Workflows

Workflows in Workbench are directed acyclic graphs (DAGs) - a sequence of dependent processing operations that can only be performed in one direction, with no closed (infinite) loops.

Steps in Workflows are grouped into stages for ease of manipulation and bulk-execution.

Job

Bases: ABC

Abstract base class for data processing jobs.

Jobs are classes that encapsulate other Workbench functions and introduce in-built state management to write outputs back to storage.

Attributes:

Name	Type	Description
`name`		Human-readable name for the job
`call_params`		Parameters to pass to the job's run method

Note

The Job class is expected to undergo significant enhancement in future versions of Workbench, to include features like set-up and retry logic that improve robustness and applicability of descendant classes.

init

__init__(name, call_params=None)

Initialize a job instance.

Parameters:

Name	Type	Description	Default
`name`	`str`	Human-readable name for the job	required
`call_params`	`Dict`	Parameters to pass to the job's run method. Defaults to None.	`None`

run `abstractmethod`

run(item, session=None, **kwargs)

Execute the job on an information container.

Must be implemented by concrete job classes to define the specific data processing operations to perform.

Parameters:

Name	Type	Description	Default
`item`	`InformationContainer`	The information container to process	required
`session`	`Session`	Session for reading and writing file content, results and more from cloud storage. If not provided, results are returned directly. Defaults to None.	`None`
`**kwargs`	`Any`	Additional keyword arguments for job execution	`{}`

Returns:

Name	Type	Description
`Any`	`Any`	Job results, either written to session storage or returned directly

Stage

Class for organizing and executing data processing jobs in Basic mode.
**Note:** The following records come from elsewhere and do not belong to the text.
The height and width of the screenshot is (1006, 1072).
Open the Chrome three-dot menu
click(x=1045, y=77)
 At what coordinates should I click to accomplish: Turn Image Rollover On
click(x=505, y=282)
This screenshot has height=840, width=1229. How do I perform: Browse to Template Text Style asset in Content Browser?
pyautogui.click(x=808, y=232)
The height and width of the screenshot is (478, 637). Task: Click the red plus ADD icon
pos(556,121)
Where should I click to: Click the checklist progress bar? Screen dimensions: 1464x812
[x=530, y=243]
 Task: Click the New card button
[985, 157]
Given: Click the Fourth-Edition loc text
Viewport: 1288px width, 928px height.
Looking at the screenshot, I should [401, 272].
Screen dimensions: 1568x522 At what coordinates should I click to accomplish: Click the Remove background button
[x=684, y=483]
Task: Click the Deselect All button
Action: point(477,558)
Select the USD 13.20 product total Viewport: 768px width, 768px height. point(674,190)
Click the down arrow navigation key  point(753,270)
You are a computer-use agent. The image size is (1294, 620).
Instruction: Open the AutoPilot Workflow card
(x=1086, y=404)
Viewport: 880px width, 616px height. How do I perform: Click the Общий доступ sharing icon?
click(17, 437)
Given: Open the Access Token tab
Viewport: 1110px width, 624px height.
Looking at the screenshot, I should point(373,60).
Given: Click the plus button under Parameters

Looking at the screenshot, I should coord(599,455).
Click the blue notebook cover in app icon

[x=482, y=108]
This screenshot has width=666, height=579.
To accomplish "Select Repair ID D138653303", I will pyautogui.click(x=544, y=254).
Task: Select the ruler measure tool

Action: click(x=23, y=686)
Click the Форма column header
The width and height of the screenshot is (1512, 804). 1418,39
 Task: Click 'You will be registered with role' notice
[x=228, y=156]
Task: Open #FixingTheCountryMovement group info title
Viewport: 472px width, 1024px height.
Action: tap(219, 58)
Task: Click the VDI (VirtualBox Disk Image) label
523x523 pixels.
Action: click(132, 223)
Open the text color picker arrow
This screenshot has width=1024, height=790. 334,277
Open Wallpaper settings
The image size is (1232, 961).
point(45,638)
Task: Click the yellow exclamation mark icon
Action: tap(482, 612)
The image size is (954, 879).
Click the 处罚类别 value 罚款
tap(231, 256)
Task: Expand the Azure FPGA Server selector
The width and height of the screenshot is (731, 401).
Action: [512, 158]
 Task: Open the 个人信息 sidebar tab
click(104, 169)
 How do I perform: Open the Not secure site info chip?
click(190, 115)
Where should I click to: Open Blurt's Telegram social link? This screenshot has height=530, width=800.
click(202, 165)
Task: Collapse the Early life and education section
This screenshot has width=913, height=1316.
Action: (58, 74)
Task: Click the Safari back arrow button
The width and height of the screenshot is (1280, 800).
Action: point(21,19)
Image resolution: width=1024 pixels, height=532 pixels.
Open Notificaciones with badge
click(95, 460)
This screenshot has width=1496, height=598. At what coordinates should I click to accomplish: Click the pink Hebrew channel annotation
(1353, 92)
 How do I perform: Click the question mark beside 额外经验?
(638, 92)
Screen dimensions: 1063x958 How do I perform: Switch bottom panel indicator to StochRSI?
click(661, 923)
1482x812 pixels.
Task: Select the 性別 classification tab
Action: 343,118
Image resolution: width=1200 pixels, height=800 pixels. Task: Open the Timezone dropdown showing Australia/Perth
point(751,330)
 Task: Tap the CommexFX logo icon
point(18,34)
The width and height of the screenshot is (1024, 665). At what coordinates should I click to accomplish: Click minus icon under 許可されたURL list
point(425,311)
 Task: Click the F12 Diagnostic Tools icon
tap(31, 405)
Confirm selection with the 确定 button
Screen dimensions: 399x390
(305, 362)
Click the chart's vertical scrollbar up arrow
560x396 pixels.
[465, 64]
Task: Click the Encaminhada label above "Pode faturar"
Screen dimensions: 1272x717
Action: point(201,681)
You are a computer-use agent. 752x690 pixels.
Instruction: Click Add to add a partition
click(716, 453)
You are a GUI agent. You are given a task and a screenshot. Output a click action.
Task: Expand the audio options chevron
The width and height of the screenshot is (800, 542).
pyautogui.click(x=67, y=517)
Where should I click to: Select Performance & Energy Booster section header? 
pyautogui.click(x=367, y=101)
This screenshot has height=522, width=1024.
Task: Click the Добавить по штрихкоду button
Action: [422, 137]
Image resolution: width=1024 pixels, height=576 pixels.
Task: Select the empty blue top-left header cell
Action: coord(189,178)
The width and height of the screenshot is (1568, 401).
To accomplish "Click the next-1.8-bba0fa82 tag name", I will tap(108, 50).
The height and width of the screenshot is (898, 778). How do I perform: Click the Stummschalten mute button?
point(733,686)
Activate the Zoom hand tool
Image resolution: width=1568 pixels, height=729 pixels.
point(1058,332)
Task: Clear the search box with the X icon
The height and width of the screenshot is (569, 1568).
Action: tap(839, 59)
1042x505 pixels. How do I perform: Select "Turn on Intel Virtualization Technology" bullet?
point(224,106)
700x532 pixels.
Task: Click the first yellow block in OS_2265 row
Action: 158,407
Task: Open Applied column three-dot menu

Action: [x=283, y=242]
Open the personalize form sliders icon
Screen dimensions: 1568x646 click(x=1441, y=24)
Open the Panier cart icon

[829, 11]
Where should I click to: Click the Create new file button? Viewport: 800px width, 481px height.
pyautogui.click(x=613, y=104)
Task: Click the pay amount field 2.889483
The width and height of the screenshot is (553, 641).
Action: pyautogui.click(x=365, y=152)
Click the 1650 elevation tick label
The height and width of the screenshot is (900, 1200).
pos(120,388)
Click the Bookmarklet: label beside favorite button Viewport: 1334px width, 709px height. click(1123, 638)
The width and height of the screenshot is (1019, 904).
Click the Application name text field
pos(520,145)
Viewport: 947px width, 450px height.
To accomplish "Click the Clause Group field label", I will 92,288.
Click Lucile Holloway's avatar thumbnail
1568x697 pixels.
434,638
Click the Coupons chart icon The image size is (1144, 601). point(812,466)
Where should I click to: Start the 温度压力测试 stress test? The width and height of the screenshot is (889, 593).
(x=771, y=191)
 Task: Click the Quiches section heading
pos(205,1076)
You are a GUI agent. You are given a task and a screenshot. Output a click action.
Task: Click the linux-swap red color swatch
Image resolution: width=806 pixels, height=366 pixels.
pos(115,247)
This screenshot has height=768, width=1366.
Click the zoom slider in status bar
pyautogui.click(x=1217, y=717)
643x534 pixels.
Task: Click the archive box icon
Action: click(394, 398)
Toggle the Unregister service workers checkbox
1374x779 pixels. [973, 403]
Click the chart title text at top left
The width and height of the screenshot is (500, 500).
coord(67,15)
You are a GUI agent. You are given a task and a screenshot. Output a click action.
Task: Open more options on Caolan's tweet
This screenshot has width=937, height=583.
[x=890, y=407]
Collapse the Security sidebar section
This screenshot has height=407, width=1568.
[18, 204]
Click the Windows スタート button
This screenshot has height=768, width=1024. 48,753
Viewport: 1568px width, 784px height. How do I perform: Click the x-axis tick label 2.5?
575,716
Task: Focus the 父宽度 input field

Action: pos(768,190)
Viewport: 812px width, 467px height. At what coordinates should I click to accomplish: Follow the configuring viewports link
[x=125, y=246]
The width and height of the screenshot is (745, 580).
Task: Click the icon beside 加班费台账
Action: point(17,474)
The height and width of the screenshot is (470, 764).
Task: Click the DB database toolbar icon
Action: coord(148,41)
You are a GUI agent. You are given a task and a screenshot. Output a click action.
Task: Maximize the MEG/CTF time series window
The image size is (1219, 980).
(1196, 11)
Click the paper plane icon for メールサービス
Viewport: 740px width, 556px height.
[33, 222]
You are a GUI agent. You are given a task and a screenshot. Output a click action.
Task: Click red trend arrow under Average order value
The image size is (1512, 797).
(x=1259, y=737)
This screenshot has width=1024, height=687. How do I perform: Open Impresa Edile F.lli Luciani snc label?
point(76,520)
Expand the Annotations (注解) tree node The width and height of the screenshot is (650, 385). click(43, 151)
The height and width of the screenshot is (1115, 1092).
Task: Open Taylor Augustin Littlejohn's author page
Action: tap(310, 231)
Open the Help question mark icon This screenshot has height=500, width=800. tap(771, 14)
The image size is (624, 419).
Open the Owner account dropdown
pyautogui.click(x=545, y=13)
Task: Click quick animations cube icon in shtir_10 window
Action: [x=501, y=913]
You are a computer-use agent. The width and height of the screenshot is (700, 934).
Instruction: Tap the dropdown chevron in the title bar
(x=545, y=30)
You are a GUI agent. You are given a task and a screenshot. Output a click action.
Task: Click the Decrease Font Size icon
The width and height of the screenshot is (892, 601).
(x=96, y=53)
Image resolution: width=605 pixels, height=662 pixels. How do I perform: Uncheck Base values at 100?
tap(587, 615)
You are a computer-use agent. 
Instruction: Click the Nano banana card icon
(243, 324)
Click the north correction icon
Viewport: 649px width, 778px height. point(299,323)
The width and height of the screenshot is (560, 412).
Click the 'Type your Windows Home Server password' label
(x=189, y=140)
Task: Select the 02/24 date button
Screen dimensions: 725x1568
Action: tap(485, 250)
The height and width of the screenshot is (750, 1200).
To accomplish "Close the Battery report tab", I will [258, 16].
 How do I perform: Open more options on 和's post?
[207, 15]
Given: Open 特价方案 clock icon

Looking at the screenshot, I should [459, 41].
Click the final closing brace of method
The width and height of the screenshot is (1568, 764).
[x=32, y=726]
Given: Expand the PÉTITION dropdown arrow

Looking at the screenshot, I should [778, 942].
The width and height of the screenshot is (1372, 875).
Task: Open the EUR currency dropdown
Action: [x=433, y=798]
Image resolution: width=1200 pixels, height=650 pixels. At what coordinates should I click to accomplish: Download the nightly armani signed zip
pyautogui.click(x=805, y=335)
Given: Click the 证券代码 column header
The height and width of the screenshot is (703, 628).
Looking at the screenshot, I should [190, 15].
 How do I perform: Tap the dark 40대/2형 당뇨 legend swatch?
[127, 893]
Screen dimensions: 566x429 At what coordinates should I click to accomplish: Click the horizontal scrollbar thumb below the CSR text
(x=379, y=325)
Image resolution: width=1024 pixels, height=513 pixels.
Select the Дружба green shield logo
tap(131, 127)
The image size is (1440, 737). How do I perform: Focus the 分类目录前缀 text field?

A Stage groups related jobs together and provides methods for executing them individually or sequentially. Stages belong to workflows and represent logical phases of data processing.

Attributes:

Name	Type	Description
`name`		Human-readable name for the stage
`jobs`	`Dict[str, Job]`	Dictionary mapping job names to job instances

init

__init__(name)

Initialize a stage instance.

Parameters:

Name	Type	Description	Default
`name`	`str`	Human-readable name for the stage	required

add_job

add_job(job)

Add a job to the stage.

Parameters:

Name	Type	Description	Default
`job`	`Job`	An instance of Job to be added to the stage	required

run_all_jobs_sequentially

run_all_jobs_sequentially(item, session=None)

Run all jobs in the stage sequentially.

Parameters:

Name	Type	Description	Default
`item`	`InformationContainer`	The information container to analyze during the job	required
`session`	`Session`	Used to write results back to storage. If not provided, results are returned in the response. Defaults to None.	`None`

Returns:

Type	Description
`Dict[str, Any]`	Dictionary mapping job names to their results

run_job

run_job(job_name, item, session=None, **kwargs)

Run a specific job by name if it exists in the stage.

Parameters:

Name	Type	Description	Default
`job_name`	`str`	The name of the job to run	required
`item`	`InformationContainer`	The information container to analyze during the job	required
`session`	`Session`	Used to write results back to storage. If not provided, results are returned in the response. Defaults to None.	`None`
`**kwargs`	`Any`	Additional keyword arguments to pass to the job's run() method	`{}`

Returns:

Name	Type	Description
`Any`	`Any`	Job results if the job exists and runs successfully, None otherwise

Workflow

Bases: ABC

Class for constructing and running data processing workflows in Basic mode.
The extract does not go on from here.